[Location data for words and page elements]
__________
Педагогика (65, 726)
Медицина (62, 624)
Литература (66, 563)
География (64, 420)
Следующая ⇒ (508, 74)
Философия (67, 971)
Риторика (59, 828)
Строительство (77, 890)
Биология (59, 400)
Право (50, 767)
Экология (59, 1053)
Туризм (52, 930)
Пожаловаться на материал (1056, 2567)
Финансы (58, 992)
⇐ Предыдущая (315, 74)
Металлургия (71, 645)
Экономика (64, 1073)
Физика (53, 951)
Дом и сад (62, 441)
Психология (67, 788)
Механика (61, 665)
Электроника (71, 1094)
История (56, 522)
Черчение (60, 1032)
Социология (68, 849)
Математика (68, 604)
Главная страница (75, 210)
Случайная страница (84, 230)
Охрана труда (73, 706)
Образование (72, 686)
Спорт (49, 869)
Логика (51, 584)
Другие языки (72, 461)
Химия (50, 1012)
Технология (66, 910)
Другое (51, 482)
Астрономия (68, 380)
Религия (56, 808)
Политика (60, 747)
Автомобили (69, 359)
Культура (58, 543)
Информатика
__________
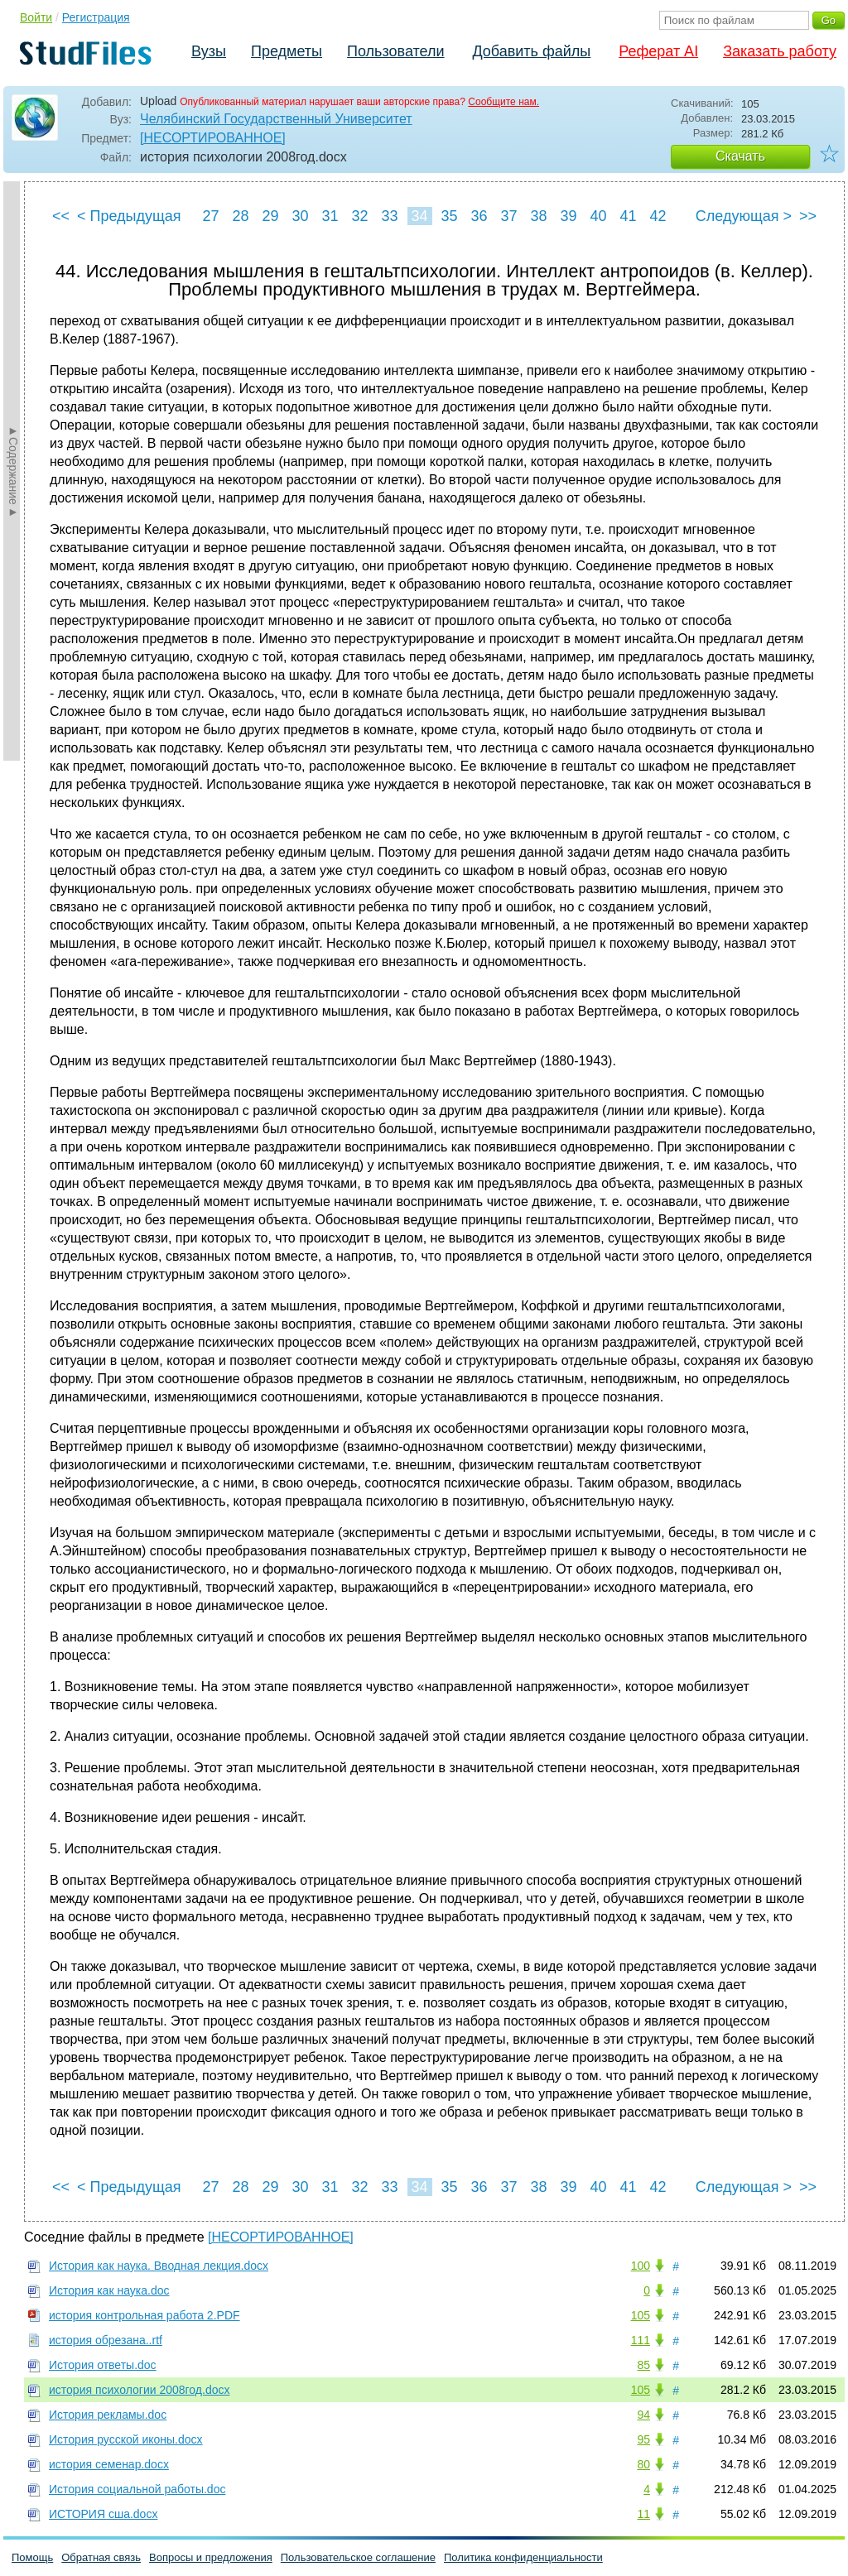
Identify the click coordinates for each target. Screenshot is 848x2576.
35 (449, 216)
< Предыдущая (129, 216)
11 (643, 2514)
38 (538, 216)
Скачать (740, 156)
__________
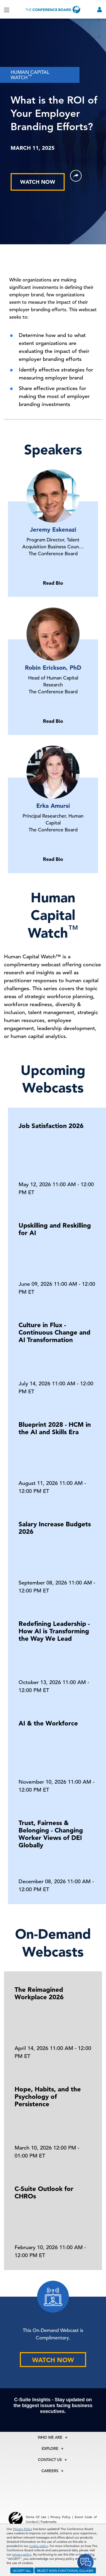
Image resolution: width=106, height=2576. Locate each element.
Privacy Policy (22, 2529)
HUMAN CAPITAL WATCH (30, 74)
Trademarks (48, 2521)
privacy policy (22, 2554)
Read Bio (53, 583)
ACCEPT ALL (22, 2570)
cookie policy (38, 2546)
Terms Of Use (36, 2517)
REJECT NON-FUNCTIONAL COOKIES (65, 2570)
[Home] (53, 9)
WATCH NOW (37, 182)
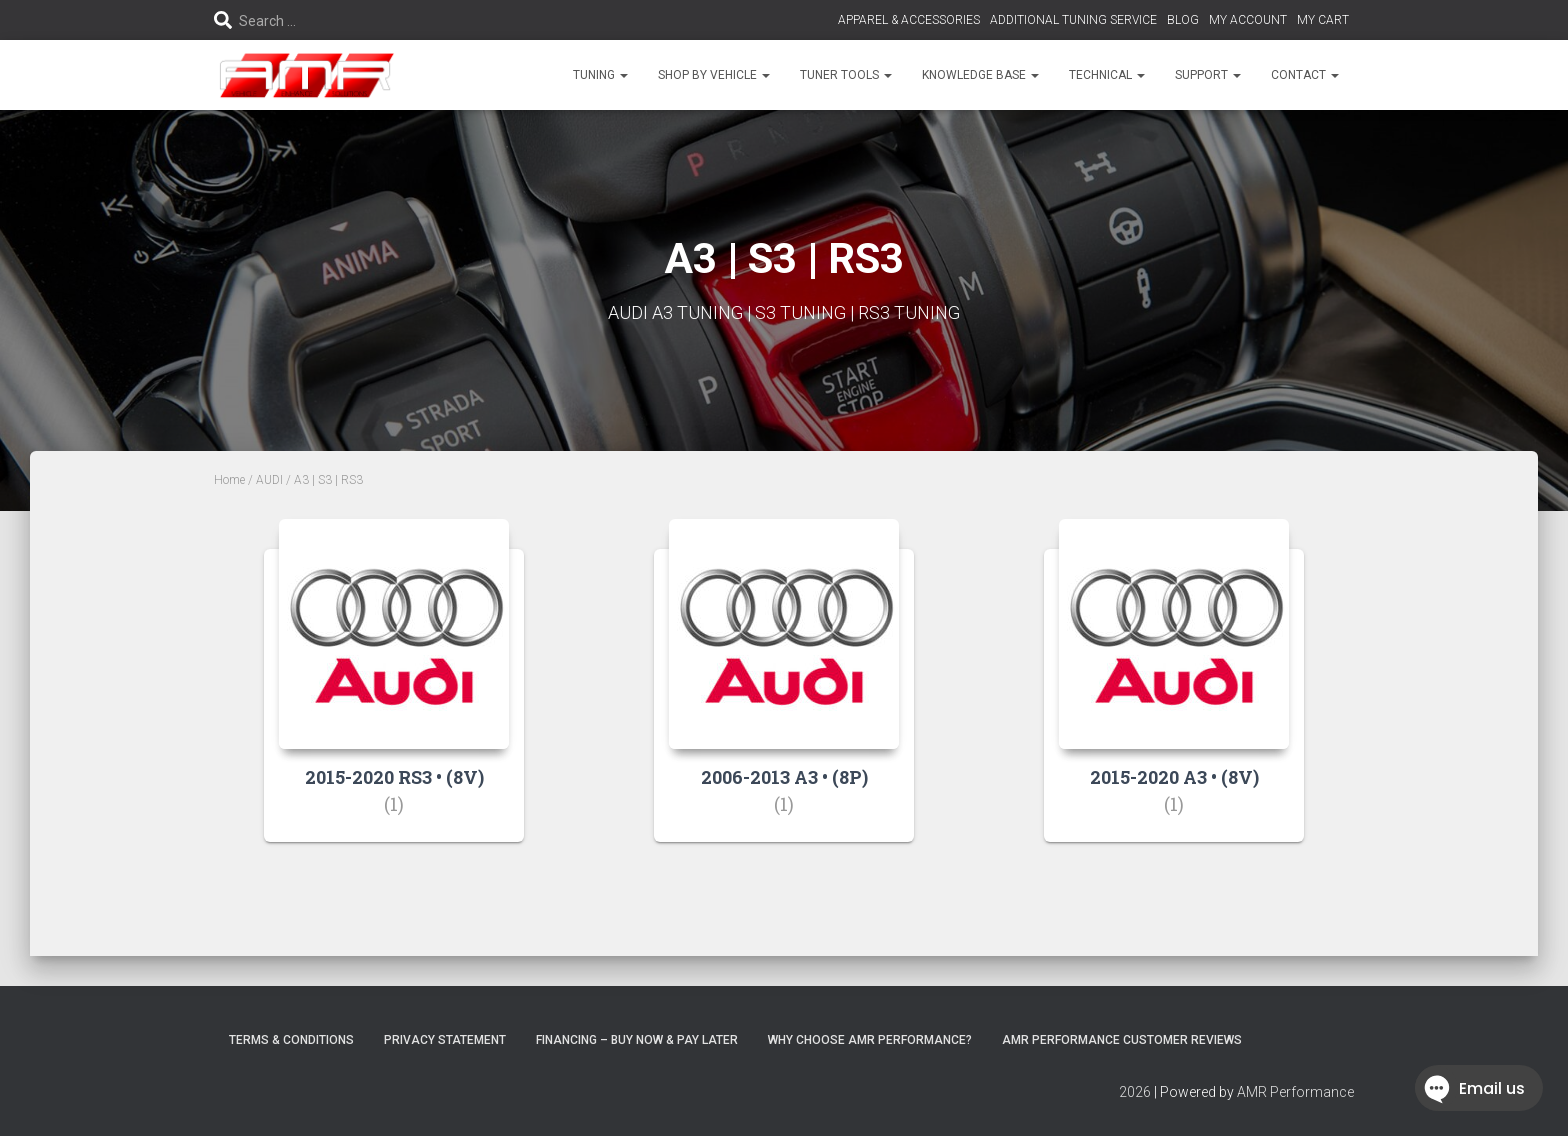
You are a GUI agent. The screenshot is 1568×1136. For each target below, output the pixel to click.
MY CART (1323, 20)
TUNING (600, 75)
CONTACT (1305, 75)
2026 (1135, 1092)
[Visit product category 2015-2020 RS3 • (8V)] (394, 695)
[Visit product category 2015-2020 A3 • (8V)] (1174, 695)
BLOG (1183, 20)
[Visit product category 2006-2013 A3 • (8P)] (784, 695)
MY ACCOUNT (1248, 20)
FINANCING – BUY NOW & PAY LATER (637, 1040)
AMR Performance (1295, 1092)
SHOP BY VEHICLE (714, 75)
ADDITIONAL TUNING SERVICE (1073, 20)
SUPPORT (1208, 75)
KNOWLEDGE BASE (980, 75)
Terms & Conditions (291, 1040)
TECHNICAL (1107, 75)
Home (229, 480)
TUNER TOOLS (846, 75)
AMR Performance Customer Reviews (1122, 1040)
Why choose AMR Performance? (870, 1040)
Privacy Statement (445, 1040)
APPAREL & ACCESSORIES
__________
Copy everything from the line containing "BLOG (1183, 20)" down to the line containing "APPAREL & ACCESSORIES", both included, without changing a character.

**Response:**
BLOG (1183, 20)
[Visit product category 2006-2013 A3 • (8P)] (784, 695)
MY ACCOUNT (1248, 20)
FINANCING – BUY NOW & PAY LATER (637, 1040)
AMR Performance (1295, 1092)
SHOP BY VEHICLE (714, 75)
ADDITIONAL TUNING SERVICE (1073, 20)
SUPPORT (1208, 75)
KNOWLEDGE BASE (980, 75)
Terms & Conditions (291, 1040)
TECHNICAL (1107, 75)
Home (229, 480)
TUNER TOOLS (846, 75)
AMR Performance Customer Reviews (1122, 1040)
Why choose AMR Performance? (870, 1040)
Privacy Statement (445, 1040)
APPAREL & ACCESSORIES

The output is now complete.